Él se quedó en silencio tanto tiempo que ella levantó la vista para mirarlo. Ya era demasiado tarde cuando se dió cuenta, por la rigidez de su mandíbula, de que estaba furioso, y Paula fue consciente de que le había insultado imperdonablemente.
—Damon, yo… —ella extendió las manos en un gesto desesperado de disculpa.
—¿Por qué no vuelves abajo y me esperas en el vestíbulo? —sugirió en un tono tan cortante que dejaba claro que no le importaba nada si ella se marchaba en el primer autobús a su casa—. Me reuniré contigo en veinte minutos y tomaremos una copa mientras decides si estás dispuesta a sentarte junto a mí en un restaurante público —luego se dirigió al dormitorio, pero a medio camino se paró—. ¿De qué tienes tanto miedo, Paula?
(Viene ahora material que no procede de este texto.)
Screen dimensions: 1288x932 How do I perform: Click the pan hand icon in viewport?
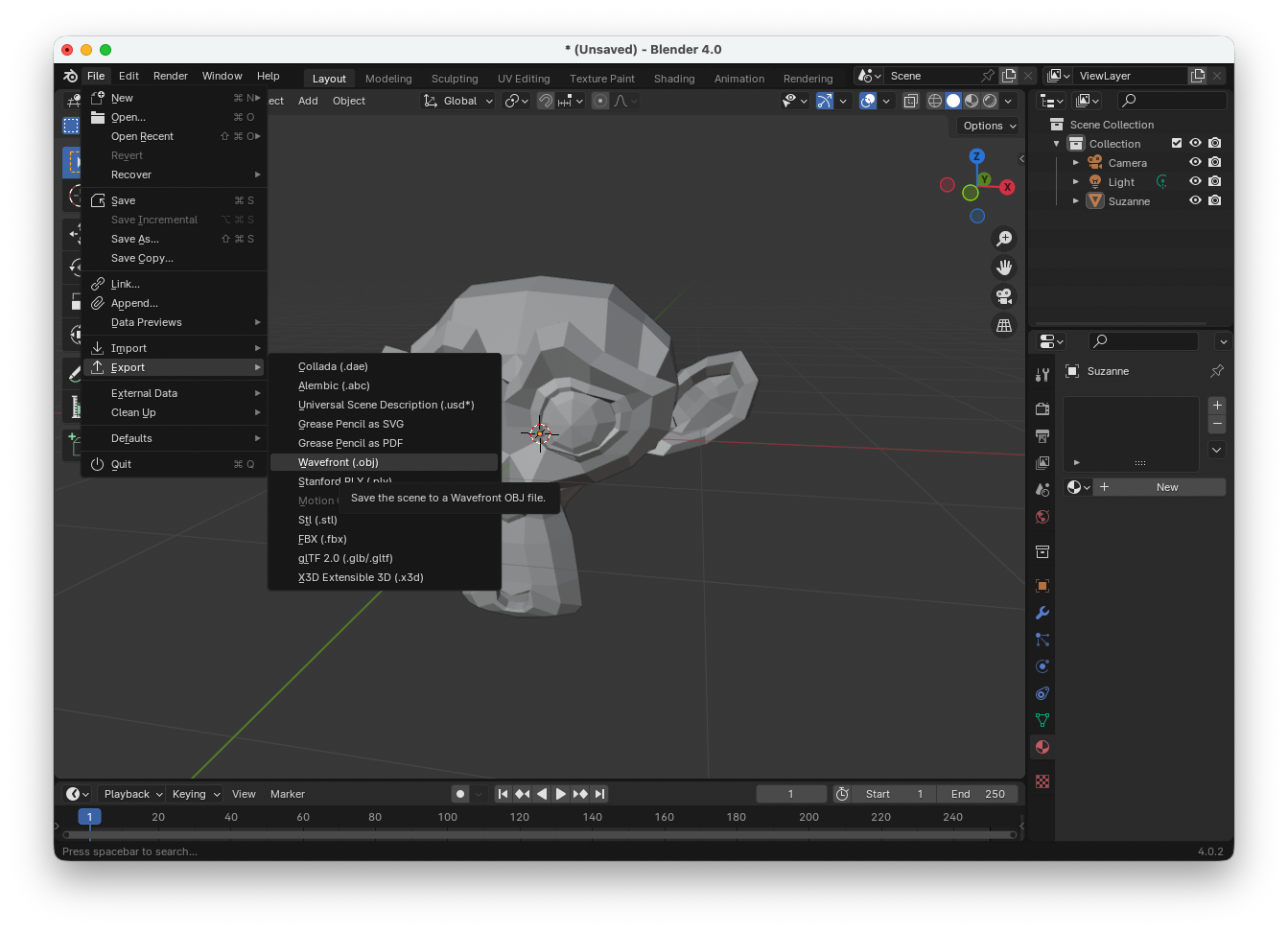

No había una respuesta sencilla a esa pregunta y ella negó con la cabeza. ¿Cómo explicarle el daño producido por su padrastro y las vacaciones escolares dedicadas a huir de un hombre que se divertía torturándola con repulsivas sugerencias de lo que le gustaría hacer con ella? Ella se había marchado de casa antes de que Gerardo pudiera poner en práctica los abusos con los que la amenazaba. Pero, como buena adolescente impresionable, su imaginación había resultado ser su peor enemigo y durante años había sufrido pesadillas.
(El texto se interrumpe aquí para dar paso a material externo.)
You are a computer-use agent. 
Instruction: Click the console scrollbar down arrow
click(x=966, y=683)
—¿Tienes miedo de mí? —su voz era tan ronca que ella pensó que le había herido.
Pedro no tenía nada que ver con su padrastro, reconoció. Tenía fama de playboy, pero ella intuía que jamás le haría daño físicamente.
—No —respondió en voz baja.
Él no dijo nada más, pero pareció relajarse. Entró en su dormitorio y cerró la puerta. Paula pasó los siguientes minutos en un mar de dudas. ¿Debería esperarle abajo? ¿Debería quedarse allí hasta que saliera del dormitorio y pedirle perdón? Ella había sido muy grosera. Acababa de donar una cifra astronómica para los niños y ella le había tratado como a Jack el destripador. Una llamada a la puerta decidió por ella.
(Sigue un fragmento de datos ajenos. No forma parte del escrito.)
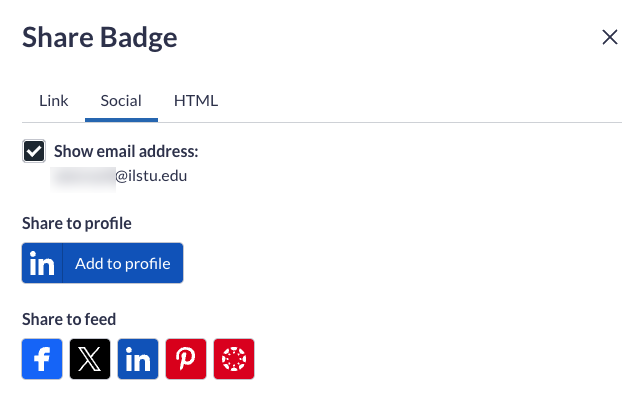
Task: Click the blue underline beneath Social tab
Action: (121, 120)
—Vengo a retirar la mesa. El señor Alfonso telefoneó —explicó el botones.
—Espere. En realidad ha habido otro cambio de planes y al final nos gustaría cenar aquí —dijo Paula—. ¿Sería posible?
—Todo es posible para el señor Alfonso —contestó—. ¿El pedido sigue siendo el mismo?
—Sí, gracias —ella no sabía cuáles eran los platos elegidos por Pedro y, para ser sincera, no le importaba. Tan sólo rezaba por haber hecho lo correcto y que no le provocara otro enfado a él.
Los diez minutos que siguieron los dedicó a pasear por la habitación con los nervios a flor de piel. Un camarero apareció y ella le contempló colocar los cubiertos y descorchar el vino. El crujido de la puerta hizo que se girara en redondo, con una mezcla de miedo y coraje, al ver aparecer a Pedro.
—¿Desea que sirva el vino? —la mirada del camarero estaba fija en Pedro y ella contuvo la respiración.
—Al final pensé que sería agradable cenar aquí —dijo ella mientras se sonrojaba.
—Está bien —murmuró él mientras asentía al camarero para que llenara las copas.
—¿Por qué has cambiado de idea?
Ella negó con la cabeza, incapaz de describirle la batalla que se libraba en su interior.
—Pensaba que era un privilegio femenino —susurró ella al fin.
Él la estudió con una expresión indescifrable hasta que al fin asintió y sonrió.
—Por supuesto que lo es, pedhaki mou. No sé tú, pero yo me muero de hambre. Comamos.
Enseguida quedó patente que Pedro no era un hombre rencoroso. Tenía derecho a estar molesto con ella, reconoció Paula, pero en cuanto se sentaron a la mesa, pareció decidido a hacer que ella se sintiera cómoda.